April 14, 2011
You will notice that my food choices represent a moderate departure from paleo. Most would agree that protein powder is not quite paleo/primal, and I go a little overboard with it PWO. Also, Rice Krispies are a little controversial, but it’s just toasted white rice, and while not a significant source of micronutrients, white rice doesn’t have the nasty stuff that keeps brown rice off the menu. I’m still keeping my food gluten-free and without added sugar (ok like 4g of sugar in the cereal), and outside of the PWO window I keep it very clean paleo/primal.
I’m not planning to run this protocol forever, but I do expect that IF and cyclic low-carb with PWO overfeeds will be a part of my life for a long time. Also, I love the training. Read on.

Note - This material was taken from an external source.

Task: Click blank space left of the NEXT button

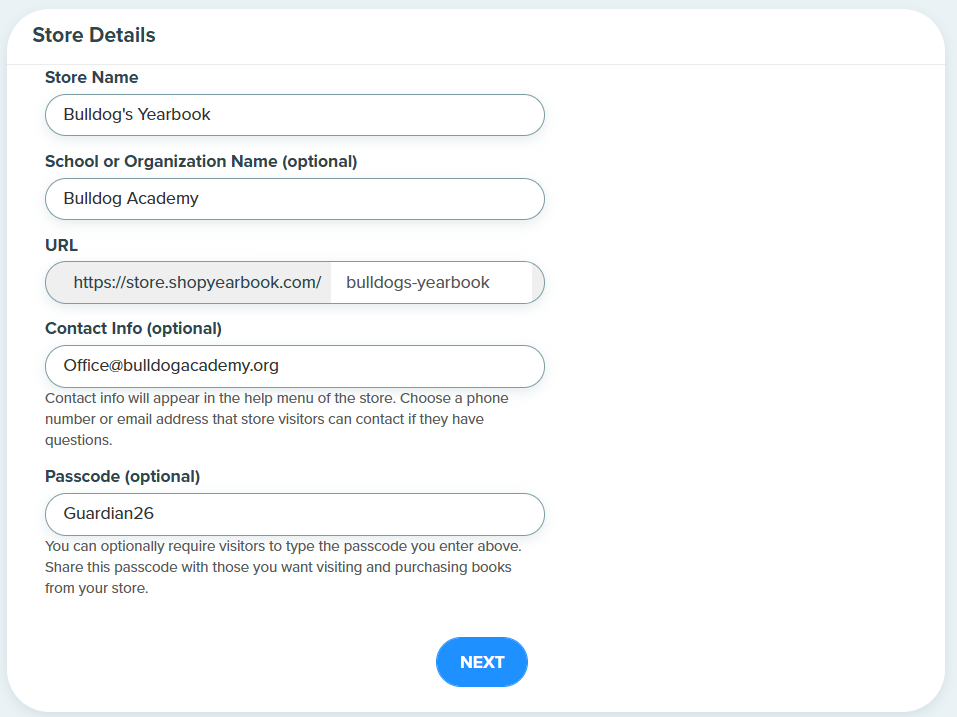Action: [238, 662]
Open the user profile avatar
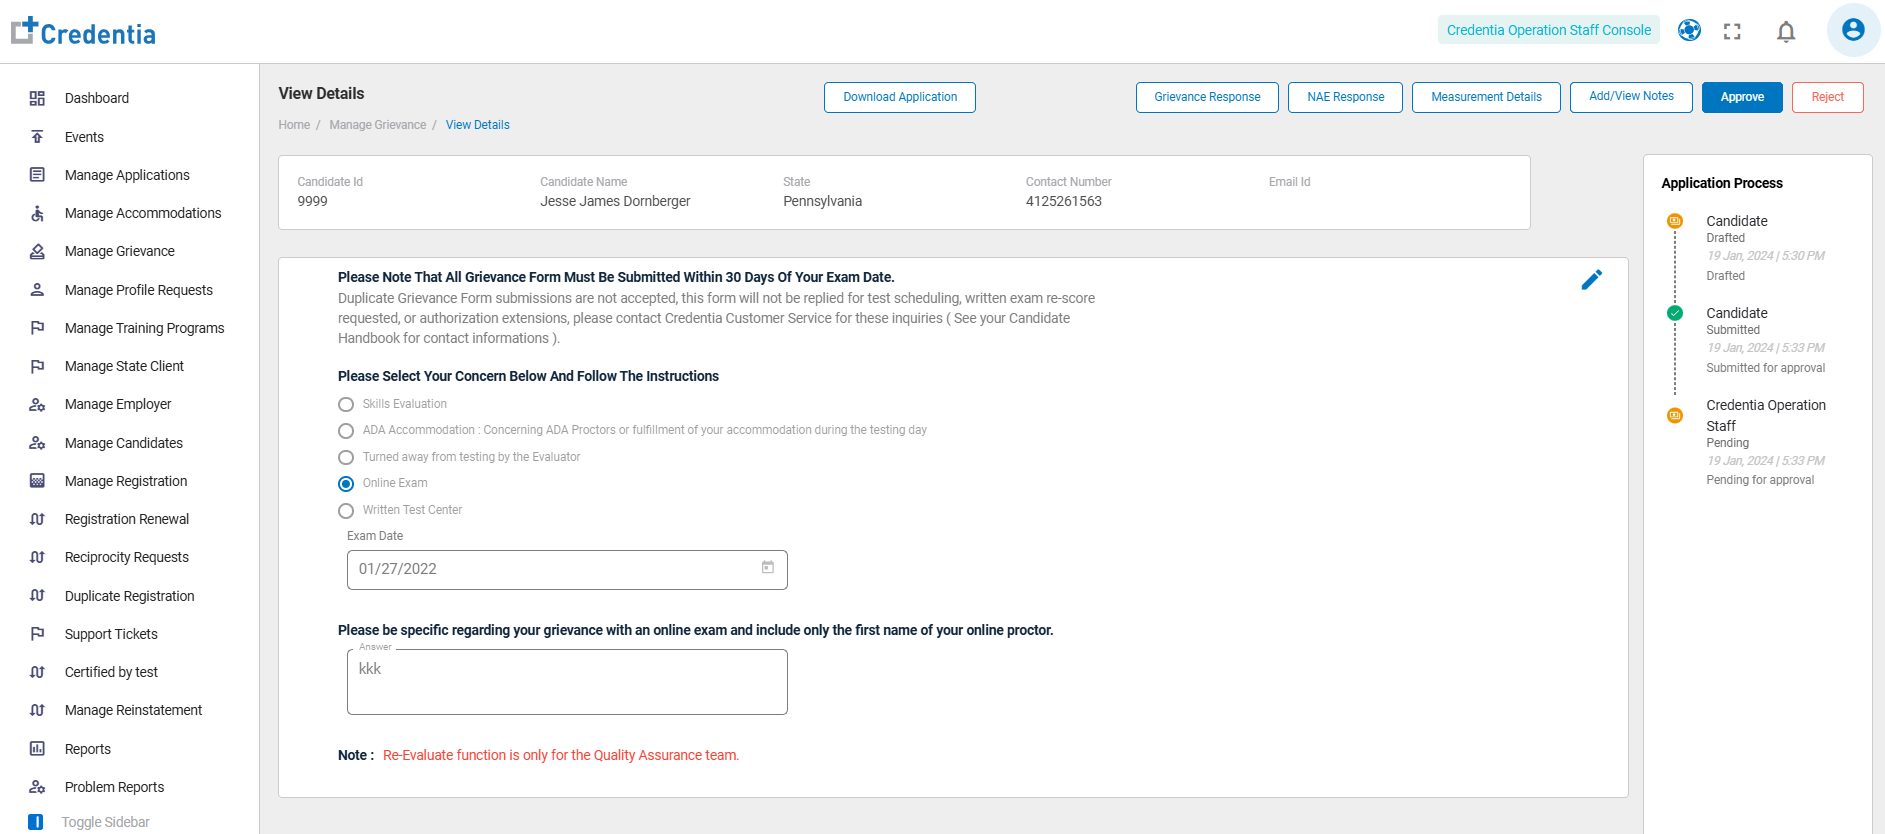This screenshot has height=834, width=1885. [x=1852, y=30]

First focus is protein. I got this one from the Leangains site. Normally I do it with a full pound of roast beef, but I was running low today.
6 oz Chicken, 4 oz Roast Beef, 2 oz Beef Steak, Sweet Potatoes.
Entree Numbers: 84.5g Protein, 54g Carbohydrate, 10.8g Fat for 650.8 cals.
Then a dish I picked up from Robb Wolf.
0.25 cup Applesauce, 1 scoop Whey Protein, Sweet Potato. And lots of cinnamon.
Entree Numbers: 32g Protein, 86g Carbohydrate, 2g Fat for 490 cals.
And finally a fun carby snack.
2.5 cups Rice Krispies, 0.5 scoop Whey, 0.5 scoop Casein
Entree Numbers: 25.5g Protein, 60.5g Carbohydrate, 1.5g Fat for 357.5 cals.
This comes out to 142g Protein, 198.5g Carbs, and 14.25g Fat for 1490.25 calories. This represents 55% of my total intake for the day, normally I get more like 65-70% in the PWO window. Unfortunately I was a little light in the refrigerator meat-wise today.
*Notice that I keep fructose pretty darn low (like 5g from the applesauce and 2g from the cereal). I’m not a fan of fructose.